§ **Избранный отрывок**:
((
* * *
У Толстого князь Андрей слушает, как поёт Наташа: «Он был счастлив и ему вместе с тем было грустно. Ему решительно не о чем было плакать, но он готов был плакать. О чем? О прежней любви? О своих разочарованиях? О своих надеждах на будущее? Да и нет. Главное, о чем ему хотелось плакать, была вдруг осознанная им страшная противоположность между чем-то бесконечно великим и неопределенным, бывшим в нем, и чем-то узким и телесным, чем он был сам. Эта противоположность томила и радовала его…»
Нельзя точнее, проще и глубже определить то, что даёт человеку искусство. Да и не только искусство.
Больше этого мы, по совести, сказать ничего не вправе. Больше этой «страшной противоположности» мы ничего не знаем, и ничего никогда не узнаем.
* * *
Приходит Ф. и рассказывает длинную путаную историю о том, как ему что-то необыкновенное приснилось, а потом приснившееся исполнилось, и как он когда-то, давно, ещё в Петербурге, шёл по улице и увидел существо, в котелке и с тросточкой, которое по его достовернейшему убеждению и знанию было лишь наполовину человеком, а наполовину выходцем с того света.
Вспоминаю тысячи приблизительно таких же рассказов. Но вспоминая, удивляюсь: ни разу, никогда за всю свою долгую жизнь не видел я ничего, что было бы действительно и бесспорно сверхъестественным. Конечно, если бы мир был только таким, каким мы его воспринимаем, и состоял только из того, что нас окружает, это было бы чудо много более поразительное, чем все чудеса, нашему воображению доступные! Наивный материализм, сам того не понимая, верит в величайшее из чудес и разуму ставит самую неразрешимую из всех загадок.
Но крышка мира захлопнута плотно, завинчена крепко, без всяких трещин. По крайней мере, надо мной.
* * *
Покой в русской литературе.
Пушкин:
– На свете счастья нет, а есть покой и воля…
Лермонтов, редко с Пушкиным в чём сходящийся, вторит почти дословно:
– Я ищу свободы и покоя…
Позднее у Блока:
– Покоя нет… покой нам только снится.
Много, много хуже, чем у Пушкина и Лермонтова. Тремоло в голосе, распущенность чувства, преувеличение. «Покой нам только снится». Если бы это не был Блок, хотелось бы сказать: «Что ты, любезный, болтаешь лишнее, будто не совсем трезв!»
С других, значит, и спрашивать нечего.
* * *
Сопоставление Блока с прежними поэтами внезапно вызвало «вихрь мыслей»: отчего все, почти без исключения, стали писать плохо, во всяком случае, много хуже, чем люди писали прежде? Убыль талантов – вздор, таланты не убывают. В чём же дело?
))
§ **Выдержка из данных**:
((
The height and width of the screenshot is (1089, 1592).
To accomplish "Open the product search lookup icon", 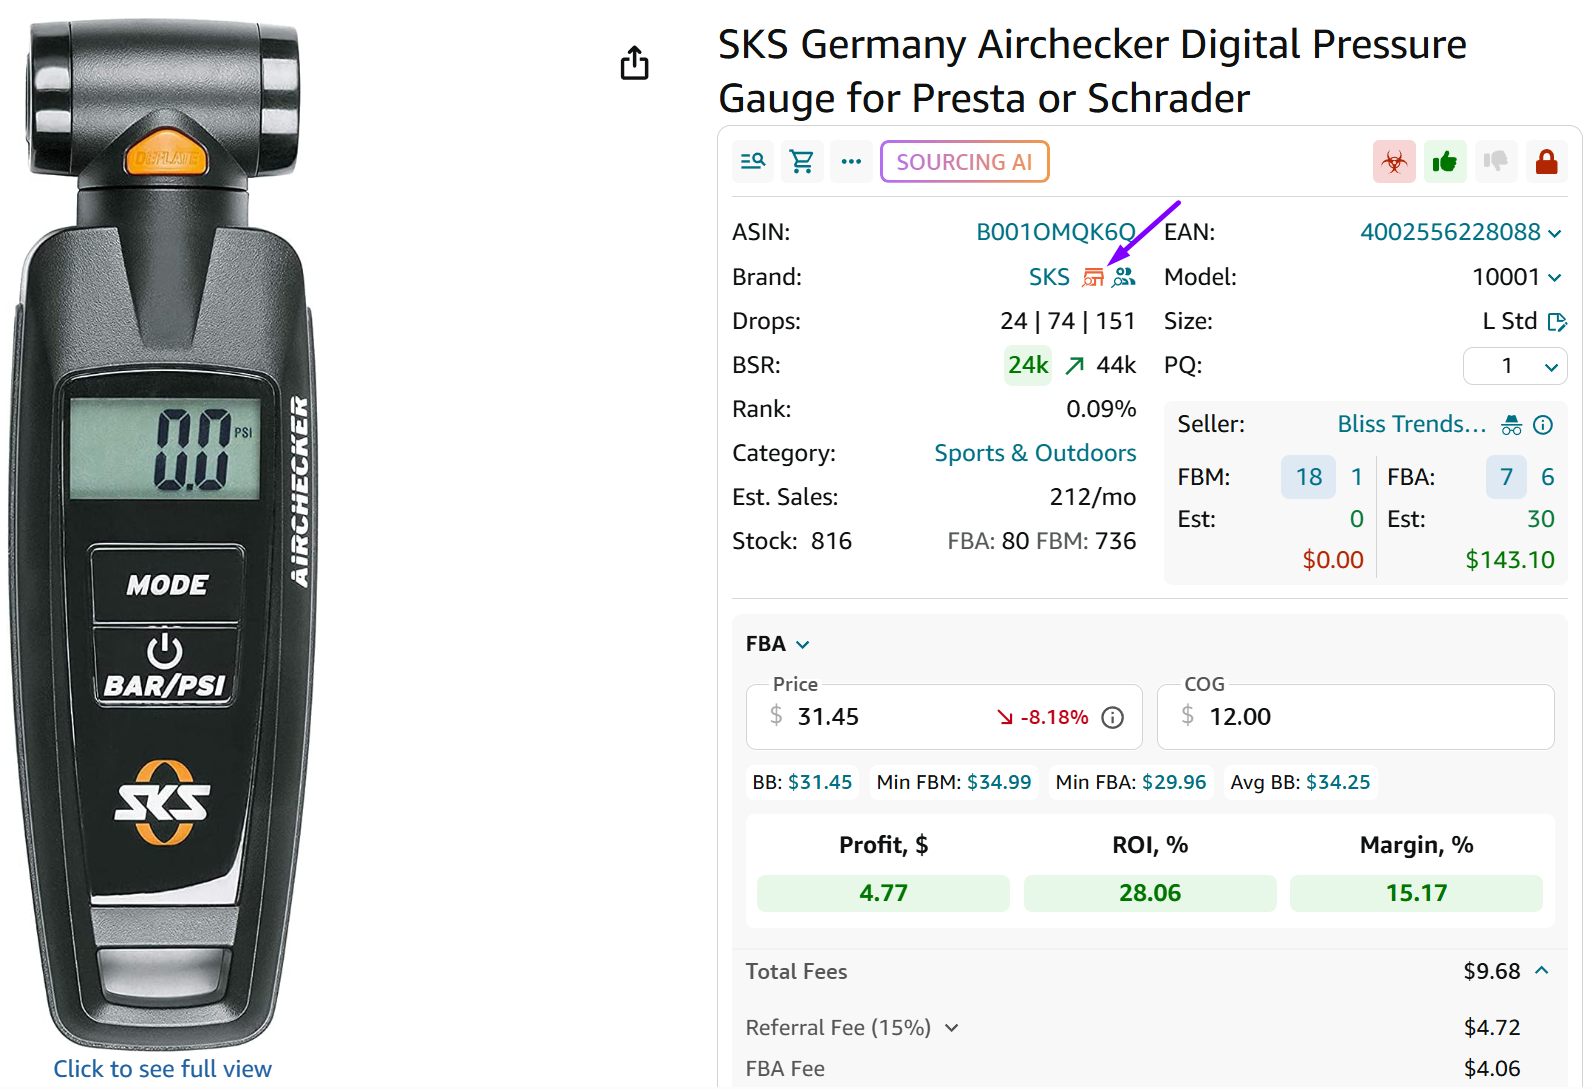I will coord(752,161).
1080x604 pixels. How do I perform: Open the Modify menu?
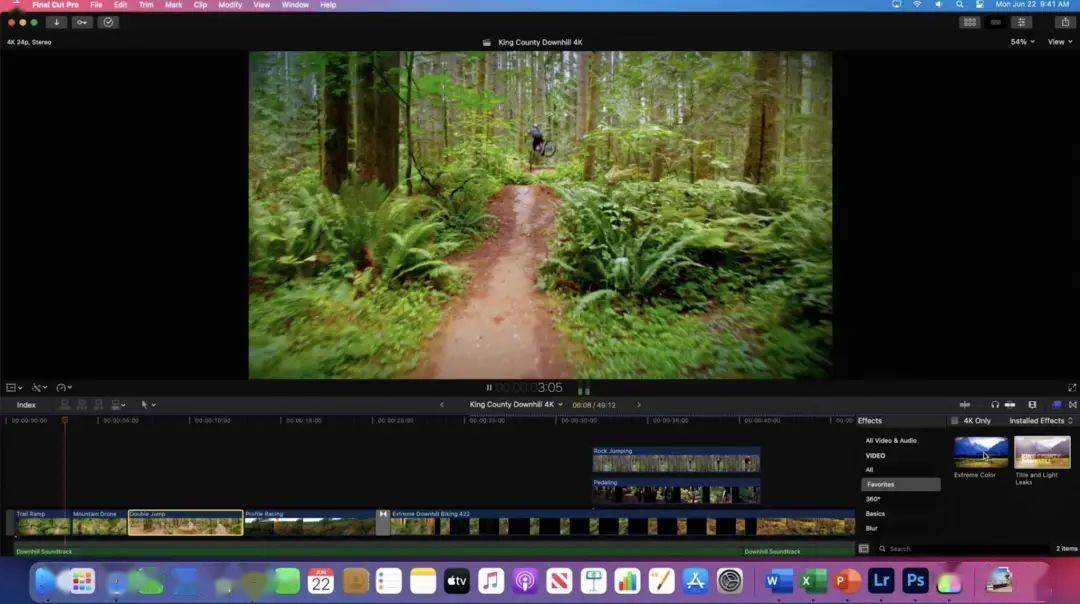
))
§ **Задания**:
• 1. Согласуются ли с отрывком следующие утверждения? Ответьте «да» или «нет» на каждое и подтвердите ответ точной цитатой из отрывка. (a) Князь Андрей, слушая пение Наташи, одновременно был счастлив и грустил. (b) Автор за свою жизнь не раз видел бесспорно сверхъестественное. (c) Автор объясняет, что писать стали хуже из-за убыли талантов.
• 2. Какой строкой Лермонтова, по отрывку, он почти дословно вторит Пушкину?

§ **Ответы к заданиям**:
• 1.
(a) Да: «Он был счастлив и ему вместе с тем было грустно».
(b) Нет: «ни разу, никогда за всю свою долгую жизнь не видел я ничего, что было бы действительно и бесспорно сверхъестественным».
(c) Нет: «Убыль талантов – вздор, таланты не убывают».

• 2. «Я ищу свободы и покоя…»